What needs to be done. Please report every line in the entries that contains the string "Open".

Material for the task.
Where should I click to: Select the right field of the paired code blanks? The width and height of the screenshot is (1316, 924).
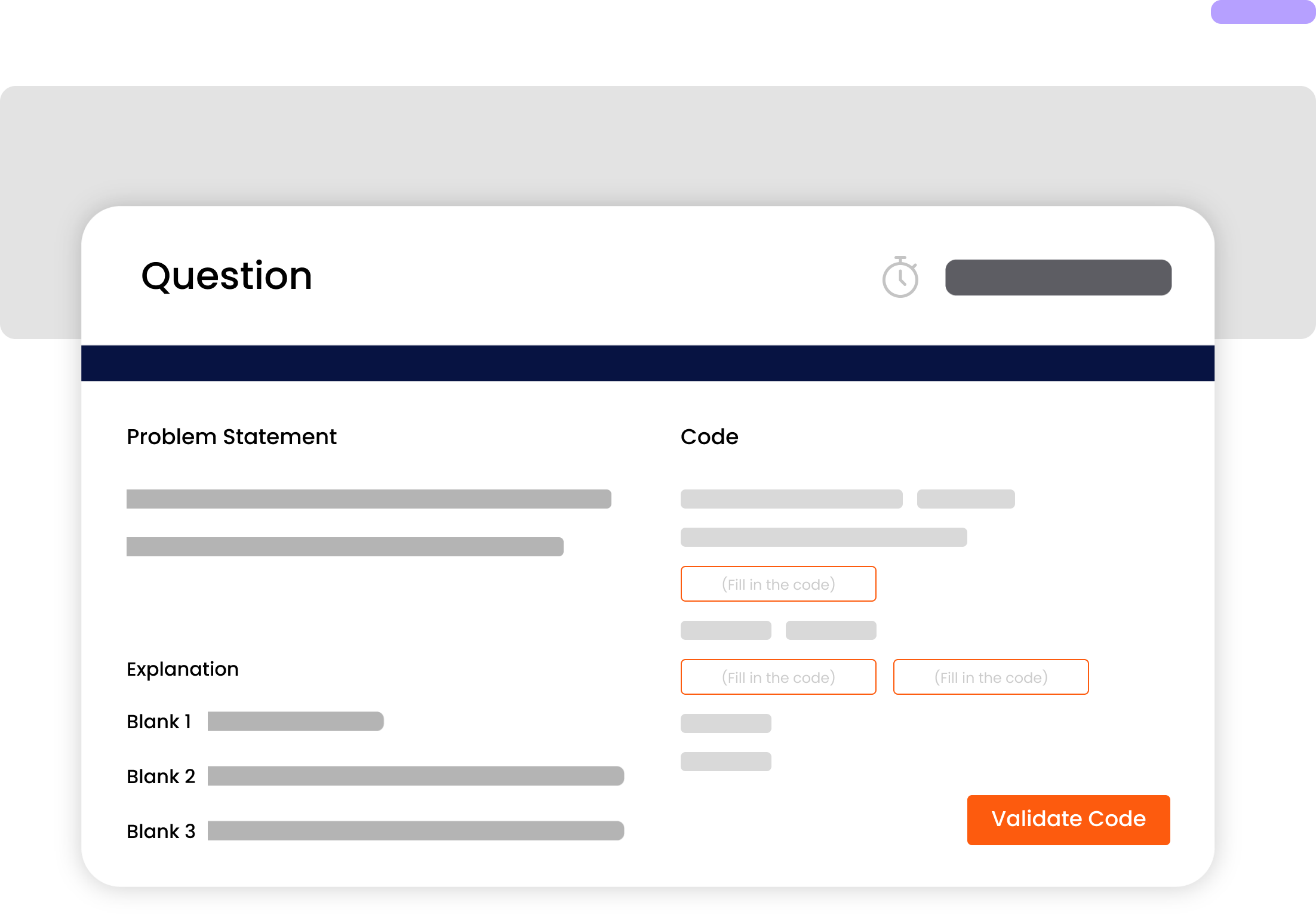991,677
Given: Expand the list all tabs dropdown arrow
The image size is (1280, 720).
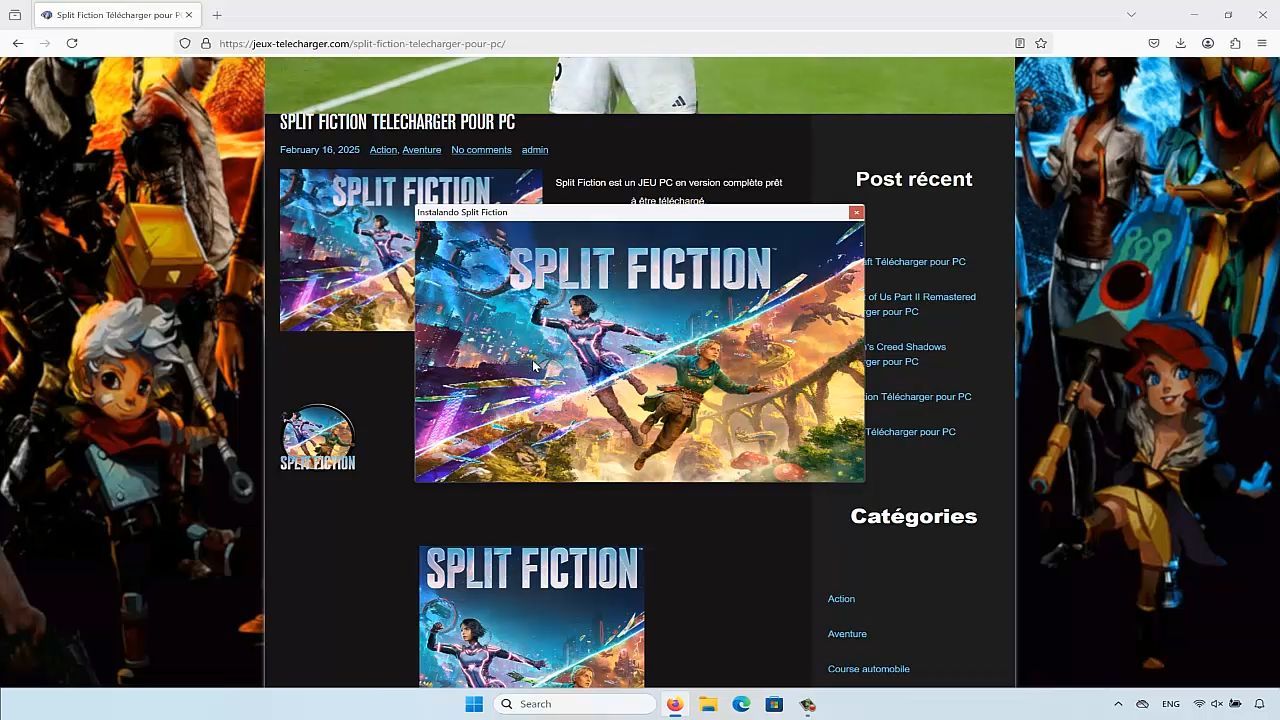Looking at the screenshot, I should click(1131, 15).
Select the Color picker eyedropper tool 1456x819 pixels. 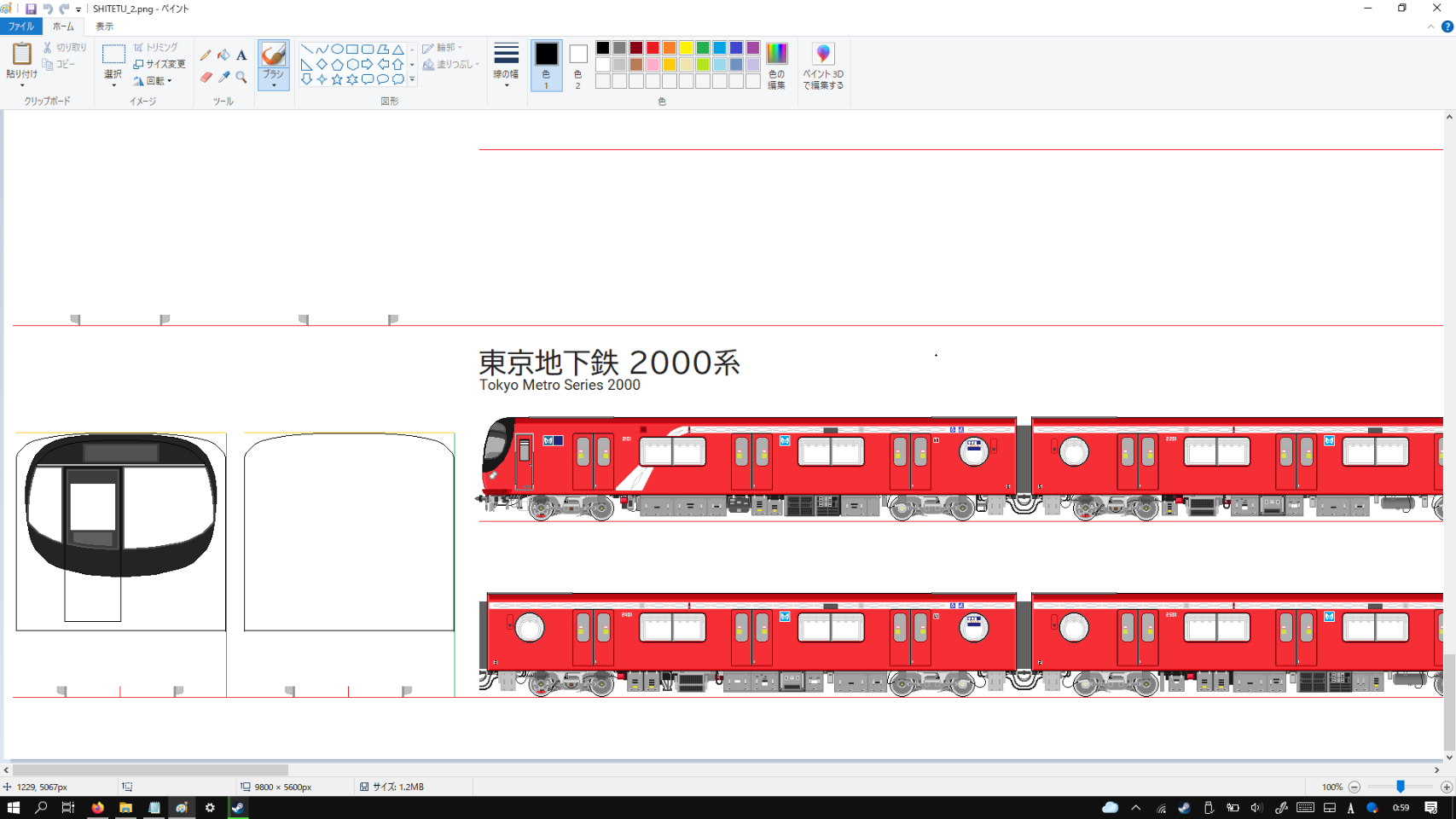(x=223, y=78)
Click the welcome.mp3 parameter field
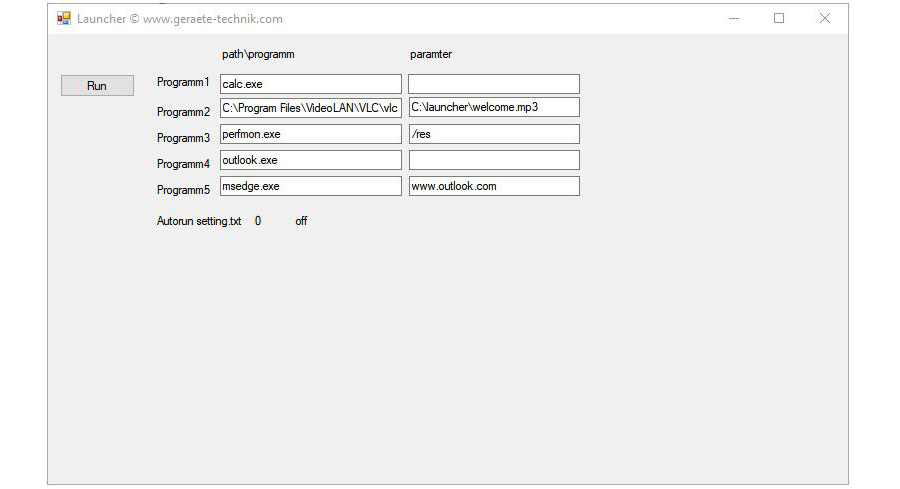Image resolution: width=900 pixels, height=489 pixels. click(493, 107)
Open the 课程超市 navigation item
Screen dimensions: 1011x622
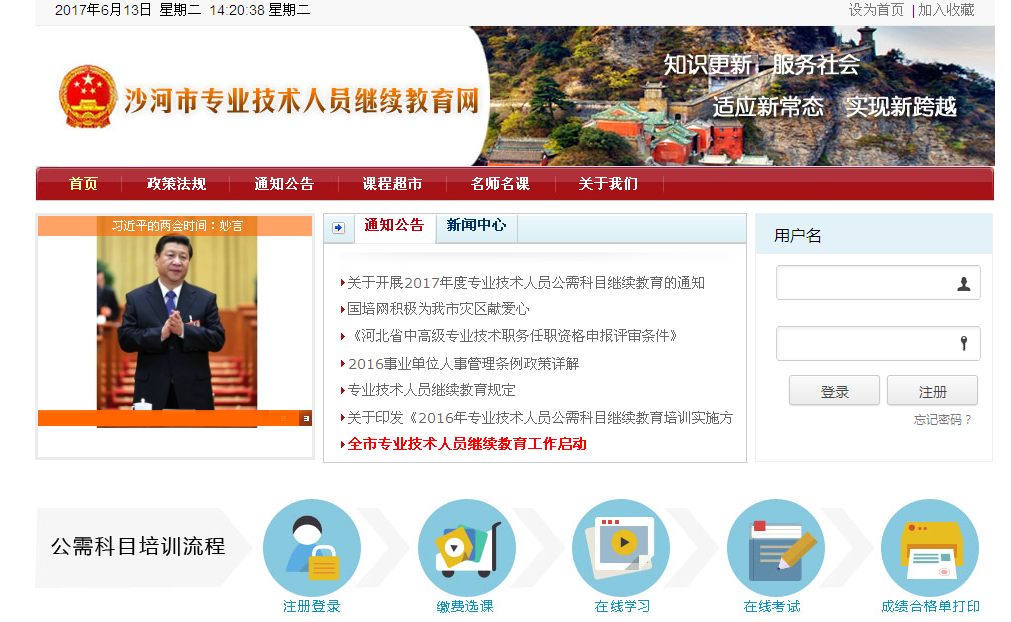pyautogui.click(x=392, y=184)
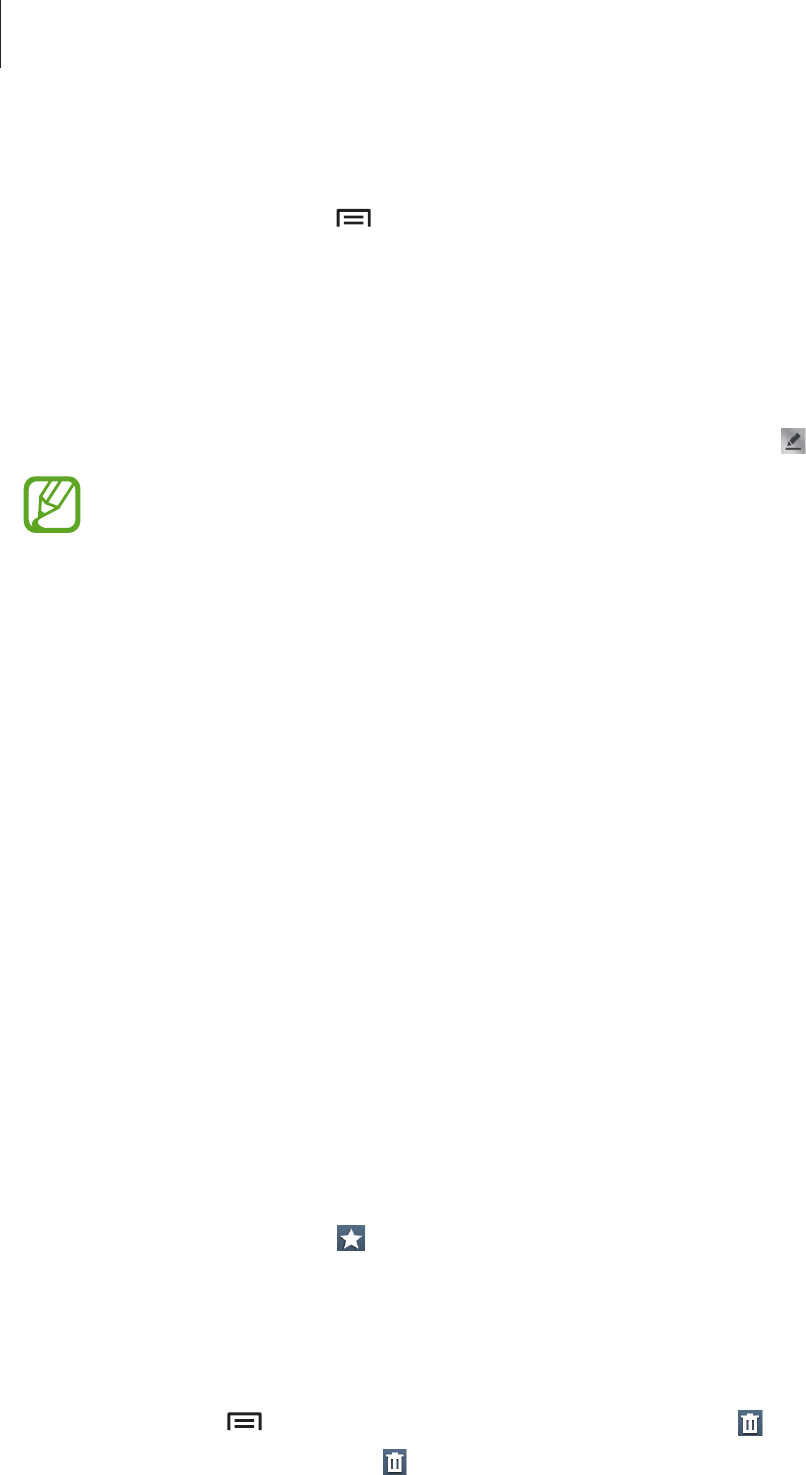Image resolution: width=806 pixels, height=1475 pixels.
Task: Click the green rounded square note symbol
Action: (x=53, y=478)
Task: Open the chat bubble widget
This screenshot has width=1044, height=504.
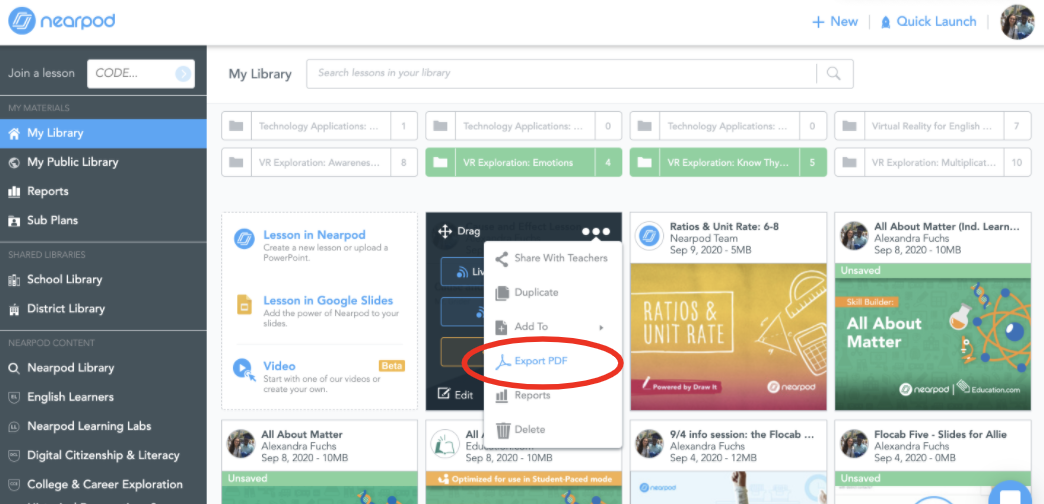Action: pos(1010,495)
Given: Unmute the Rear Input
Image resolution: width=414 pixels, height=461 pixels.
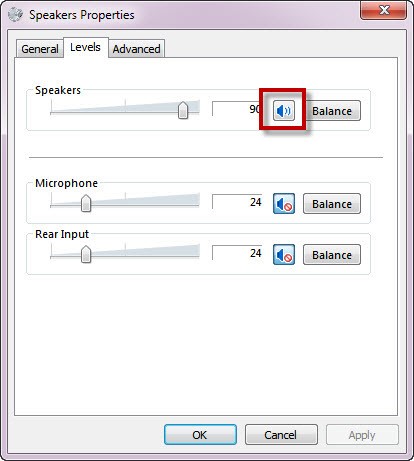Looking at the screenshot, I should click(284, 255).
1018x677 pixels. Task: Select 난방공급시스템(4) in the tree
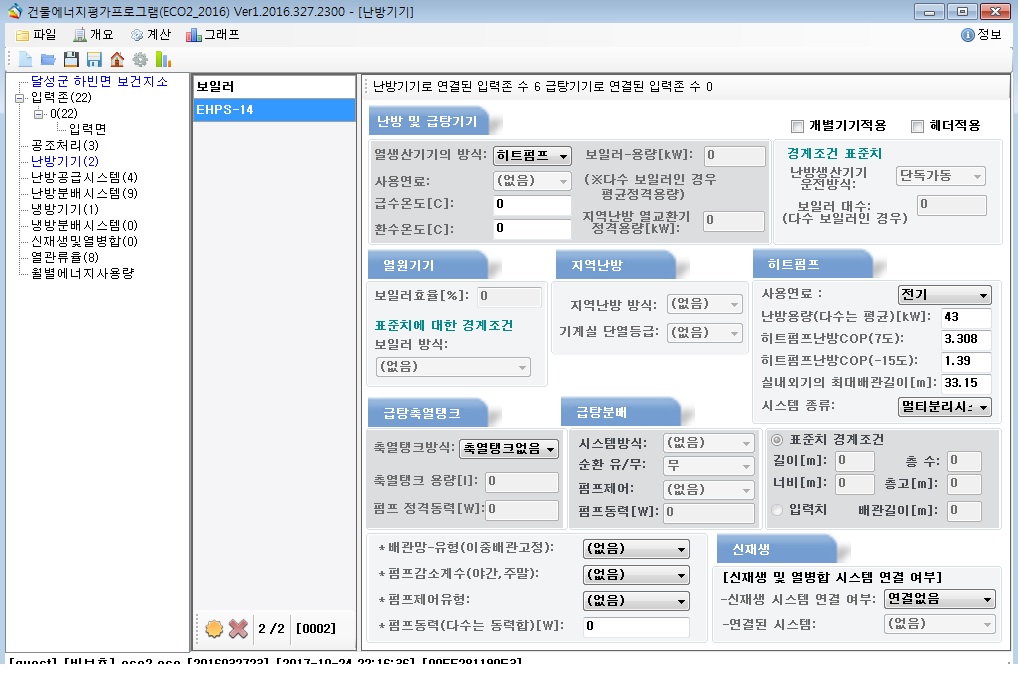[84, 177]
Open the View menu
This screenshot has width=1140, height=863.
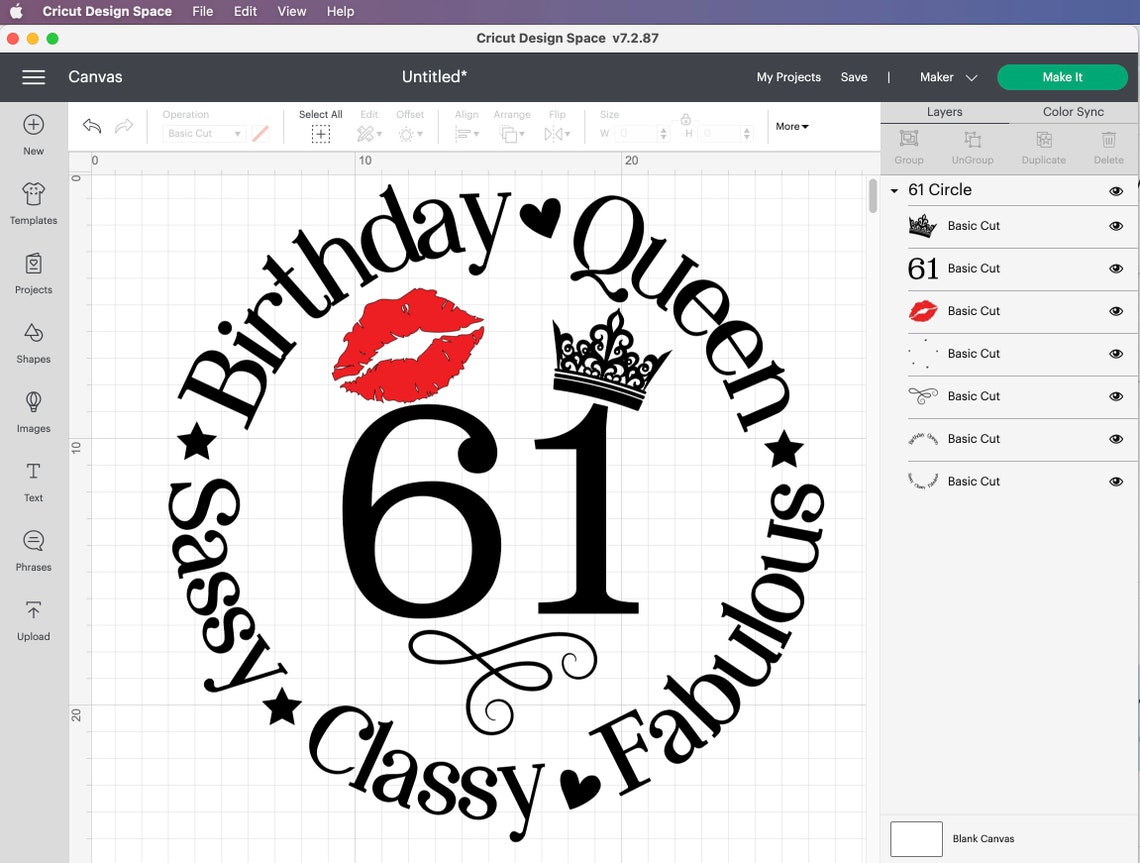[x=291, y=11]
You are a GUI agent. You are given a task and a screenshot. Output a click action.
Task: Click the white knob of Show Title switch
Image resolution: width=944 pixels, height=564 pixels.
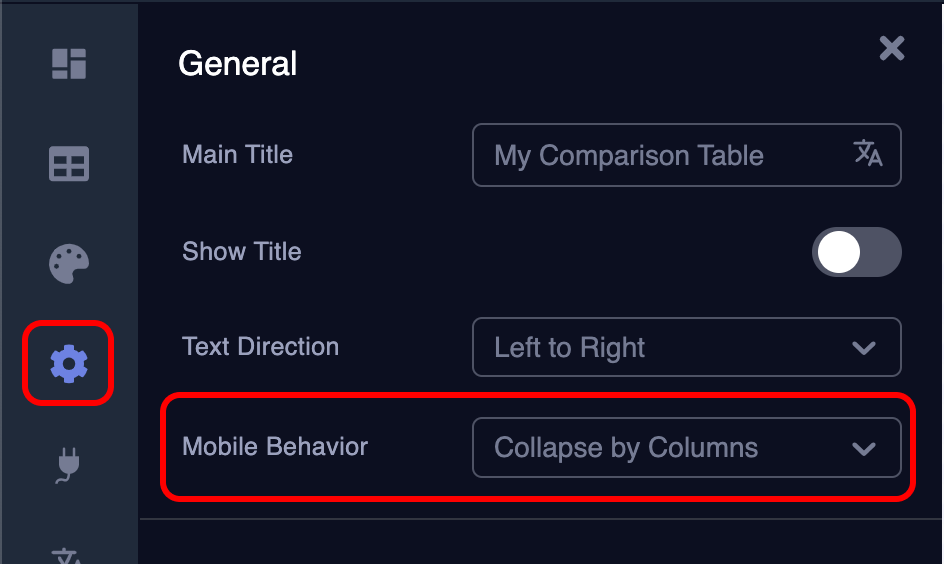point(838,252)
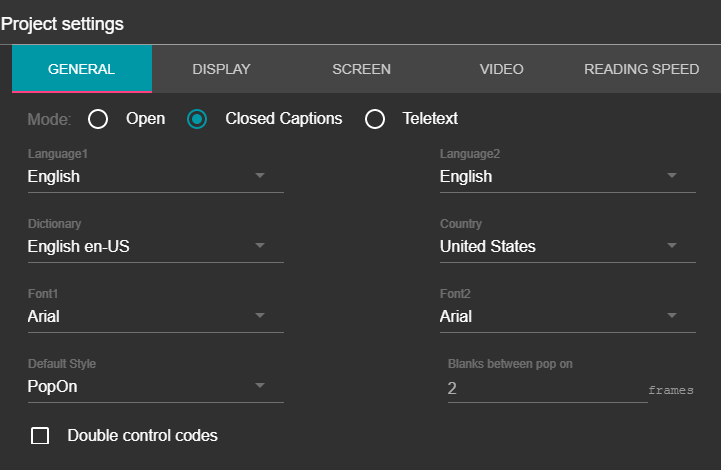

Task output.
Open the 课程超市 navigation item
Task: Open the chat bubble widget
Open the View menu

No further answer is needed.